*** Block opens ***
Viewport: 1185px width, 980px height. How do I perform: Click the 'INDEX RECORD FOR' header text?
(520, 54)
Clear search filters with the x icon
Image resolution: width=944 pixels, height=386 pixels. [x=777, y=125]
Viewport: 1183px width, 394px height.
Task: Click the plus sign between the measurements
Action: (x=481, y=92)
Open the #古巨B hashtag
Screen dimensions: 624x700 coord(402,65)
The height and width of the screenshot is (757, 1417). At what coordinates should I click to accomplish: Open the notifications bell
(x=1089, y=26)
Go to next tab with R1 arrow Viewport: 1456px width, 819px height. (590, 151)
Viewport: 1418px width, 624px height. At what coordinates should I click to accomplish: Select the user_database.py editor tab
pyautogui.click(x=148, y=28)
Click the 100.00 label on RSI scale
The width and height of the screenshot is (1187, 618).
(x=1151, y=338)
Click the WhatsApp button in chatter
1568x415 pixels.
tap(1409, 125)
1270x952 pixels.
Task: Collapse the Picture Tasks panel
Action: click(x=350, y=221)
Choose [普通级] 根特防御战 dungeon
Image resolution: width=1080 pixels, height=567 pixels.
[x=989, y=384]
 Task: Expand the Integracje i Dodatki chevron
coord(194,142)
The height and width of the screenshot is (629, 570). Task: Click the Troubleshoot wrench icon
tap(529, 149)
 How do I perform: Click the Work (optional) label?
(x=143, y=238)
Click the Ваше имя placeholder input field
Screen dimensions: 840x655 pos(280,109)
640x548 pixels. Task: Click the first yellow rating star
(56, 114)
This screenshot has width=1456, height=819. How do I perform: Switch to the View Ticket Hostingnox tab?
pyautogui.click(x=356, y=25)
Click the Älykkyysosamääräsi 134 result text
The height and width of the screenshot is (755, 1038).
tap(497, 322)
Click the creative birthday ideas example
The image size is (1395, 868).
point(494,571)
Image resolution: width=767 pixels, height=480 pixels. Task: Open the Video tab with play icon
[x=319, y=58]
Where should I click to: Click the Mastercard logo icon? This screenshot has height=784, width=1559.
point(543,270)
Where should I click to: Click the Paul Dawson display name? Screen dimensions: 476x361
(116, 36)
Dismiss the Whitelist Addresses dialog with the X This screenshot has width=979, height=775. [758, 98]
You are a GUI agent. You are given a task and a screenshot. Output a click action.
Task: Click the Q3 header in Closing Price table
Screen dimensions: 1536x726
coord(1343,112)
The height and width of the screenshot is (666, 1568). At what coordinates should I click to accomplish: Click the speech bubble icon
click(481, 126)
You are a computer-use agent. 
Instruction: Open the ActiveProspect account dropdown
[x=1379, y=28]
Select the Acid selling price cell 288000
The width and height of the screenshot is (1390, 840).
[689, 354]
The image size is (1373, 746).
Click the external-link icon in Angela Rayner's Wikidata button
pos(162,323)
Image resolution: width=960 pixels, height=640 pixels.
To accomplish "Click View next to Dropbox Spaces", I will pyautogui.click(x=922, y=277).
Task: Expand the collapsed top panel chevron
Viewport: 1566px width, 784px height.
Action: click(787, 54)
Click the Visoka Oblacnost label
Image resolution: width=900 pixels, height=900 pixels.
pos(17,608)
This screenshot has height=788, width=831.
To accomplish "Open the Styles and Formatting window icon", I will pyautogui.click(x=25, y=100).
*** Block closes ***
Task statement ::
Repeat the material from above exactly, word for word.

Your solution ::
Viewport: 1185px width, 980px height. How do I perform: Click the 'INDEX RECORD FOR' header text?
(520, 54)
Clear search filters with the x icon
Image resolution: width=944 pixels, height=386 pixels. [x=777, y=125]
Viewport: 1183px width, 394px height.
Task: Click the plus sign between the measurements
Action: (x=481, y=92)
Open the #古巨B hashtag
Screen dimensions: 624x700 coord(402,65)
The height and width of the screenshot is (757, 1417). At what coordinates should I click to accomplish: Open the notifications bell
(x=1089, y=26)
Go to next tab with R1 arrow Viewport: 1456px width, 819px height. (590, 151)
Viewport: 1418px width, 624px height. At what coordinates should I click to accomplish: Select the user_database.py editor tab
pyautogui.click(x=148, y=28)
Click the 100.00 label on RSI scale
The width and height of the screenshot is (1187, 618).
(x=1151, y=338)
Click the WhatsApp button in chatter
1568x415 pixels.
tap(1409, 125)
1270x952 pixels.
Task: Collapse the Picture Tasks panel
Action: click(x=350, y=221)
Choose [普通级] 根特防御战 dungeon
Image resolution: width=1080 pixels, height=567 pixels.
[x=989, y=384]
 Task: Expand the Integracje i Dodatki chevron
coord(194,142)
The height and width of the screenshot is (629, 570). Task: Click the Troubleshoot wrench icon
tap(529, 149)
 How do I perform: Click the Work (optional) label?
(x=143, y=238)
Click the Ваше имя placeholder input field
Screen dimensions: 840x655 pos(280,109)
640x548 pixels. Task: Click the first yellow rating star
(56, 114)
This screenshot has width=1456, height=819. How do I perform: Switch to the View Ticket Hostingnox tab?
pyautogui.click(x=356, y=25)
Click the Älykkyysosamääräsi 134 result text
The height and width of the screenshot is (755, 1038).
tap(497, 322)
Click the creative birthday ideas example
The image size is (1395, 868).
point(494,571)
Image resolution: width=767 pixels, height=480 pixels. Task: Open the Video tab with play icon
[x=319, y=58]
Where should I click to: Click the Mastercard logo icon? This screenshot has height=784, width=1559.
point(543,270)
Where should I click to: Click the Paul Dawson display name? Screen dimensions: 476x361
(116, 36)
Dismiss the Whitelist Addresses dialog with the X This screenshot has width=979, height=775. [758, 98]
You are a GUI agent. You are given a task and a screenshot. Output a click action.
Task: Click the Q3 header in Closing Price table
Screen dimensions: 1536x726
coord(1343,112)
The height and width of the screenshot is (666, 1568). At what coordinates should I click to accomplish: Click the speech bubble icon
click(481, 126)
You are a computer-use agent. 
Instruction: Open the ActiveProspect account dropdown
[x=1379, y=28]
Select the Acid selling price cell 288000
The width and height of the screenshot is (1390, 840).
[689, 354]
The image size is (1373, 746).
Click the external-link icon in Angela Rayner's Wikidata button
pos(162,323)
Image resolution: width=960 pixels, height=640 pixels.
To accomplish "Click View next to Dropbox Spaces", I will pyautogui.click(x=922, y=277).
Task: Expand the collapsed top panel chevron
Viewport: 1566px width, 784px height.
Action: click(787, 54)
Click the Visoka Oblacnost label
Image resolution: width=900 pixels, height=900 pixels.
pos(17,608)
This screenshot has height=788, width=831.
To accomplish "Open the Styles and Formatting window icon", I will pyautogui.click(x=25, y=100).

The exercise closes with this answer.